Histoire scolaire et histoire générale

Cet inventaire apparemment hétéroclite est, d'ailleurs, parfaitement pertinent. Il illustre bien le changement de perspective qui a mis fin à l'isolement de l'histoire de l'éducation. Un ouvrage tel que l'Histoire générale de l'enseignement et de l'éducation en France (1982), sous la direction de L. H. Parias, en assure la démonstration de manière magistrale : l'histoire de l'éducation scolaire y apparaît comme une composante de l'histoire générale des pratiques culturelles, de la quotidienneté, de l'influence mutuelle des marches et des contremarches d'une société qui éduque comme elle vit et comme elle meurt.

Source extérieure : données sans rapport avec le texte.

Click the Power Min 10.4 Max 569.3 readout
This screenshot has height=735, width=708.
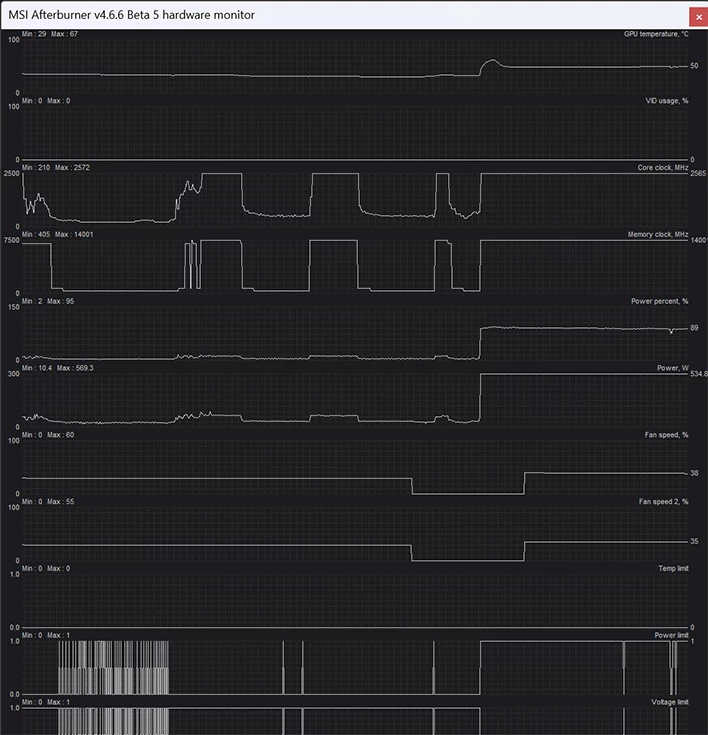pos(58,368)
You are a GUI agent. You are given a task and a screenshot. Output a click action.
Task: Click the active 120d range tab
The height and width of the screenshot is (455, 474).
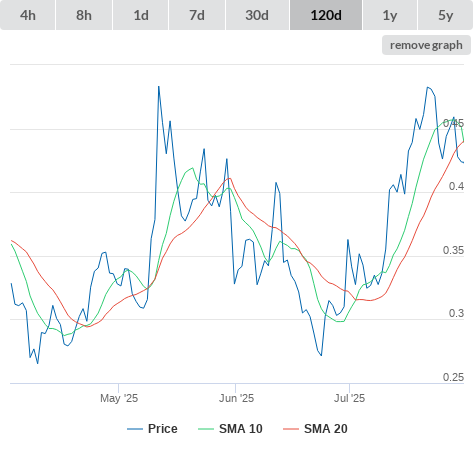tap(326, 15)
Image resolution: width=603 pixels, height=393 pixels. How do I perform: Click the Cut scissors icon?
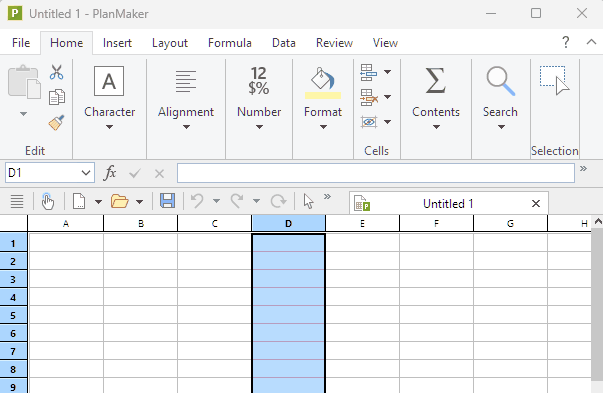[x=57, y=72]
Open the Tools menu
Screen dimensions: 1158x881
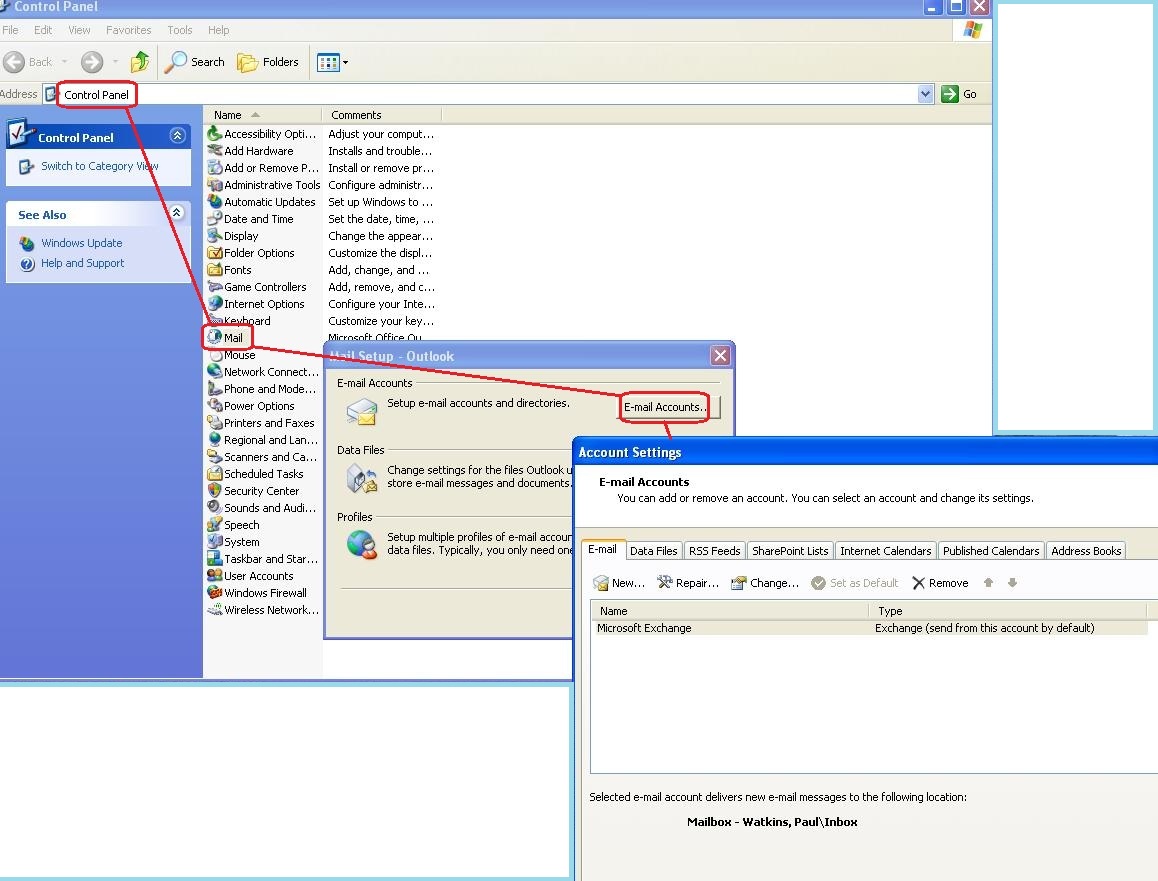pos(180,30)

L'histoire de l'éducation est ainsi marquée par des événements qui, à première vue pourraient être considérés comme étrangers à son propre cours et qui sont indissociablement des faits économiques et des faits de mentalité, donc des faits de culture. Un exemple le montrera. Il est impossible de décrire l'apparition progressive de la figure de l'« humaniste » et des nouveaux critères qu'elle impose à l'éducation sans s'intéresser d'abord aux milieux d'affaires italiens de la fin du xive siècle. C'est là que s'effectue, en particulier, la mutation de l'organisation du temps. Car le xive siècle a été le siècle de l'horloge. Cette dernière, devenue instrument de la vie publique des villes puis des États, substitue au temps des monastères et des champs le temps des affaires et des villes, temps rationalisé par l'« emploi du temps ». De la vie des affaires à la vie des écoles, s'annonce le temps nouveau de l'« agenda » : les programmes, les curriculums, la ratio studiorum, le « cours » lui-même, qui va être appelé à devenir une unité pédagogique comptable. L'officialisation de l'horloge et l'institution de son temps propre doivent faire date dans l'histoire de l'éducation, autant qu'à la même époque la publication par Gerson (1362-1428) du De parvulis ad Christum trahendis, où se trouve le célèbre plaidoyer du chancelier pour la douceur vis-à-vis des enfants. Mais cela ne veut pas dire que les réflexions de ce dernier sur l'art et la manière de catéchiser n'aient plus à être considérées comme un moment, voire comme un passage, dans l'évolution de ce qu'on appelle aujourd'hui la relation éducative.

En définitive, l'histoire de l'éducation comporte trois dimensions, le respect de chacune d'elles conditionnant le rapport de cette histoire avec son objet. Elle est d'abord investigation de l'institution des éducables, compte tenu du double versant de celle-ci, celui de l'organisation des instances éducatives, celui de l'intériorisation des manières de faire, de voir et de penser. Elle est ensuite répertoire des idées pédagogiques, ce qui l'oblige, dans une littérature hétérogène que la gravité des enjeux rend souvent polémique, à assumer l'inconfort d'un va-et-vient entre réflexion et prospective, entre constat et prescription, entre utopie et réalisme. Elle est, enfin, l'inventaire des pratiques éducatives au travers desquelles se mesure l'écart entre ce qui se dit et ce qui s'effectue, au travers desquelles on peut aussi tenter d'estimer le double jeu de l'institution des éducables : reproduire et innover, promouvoir et réprimer, affranchir et domestiquer.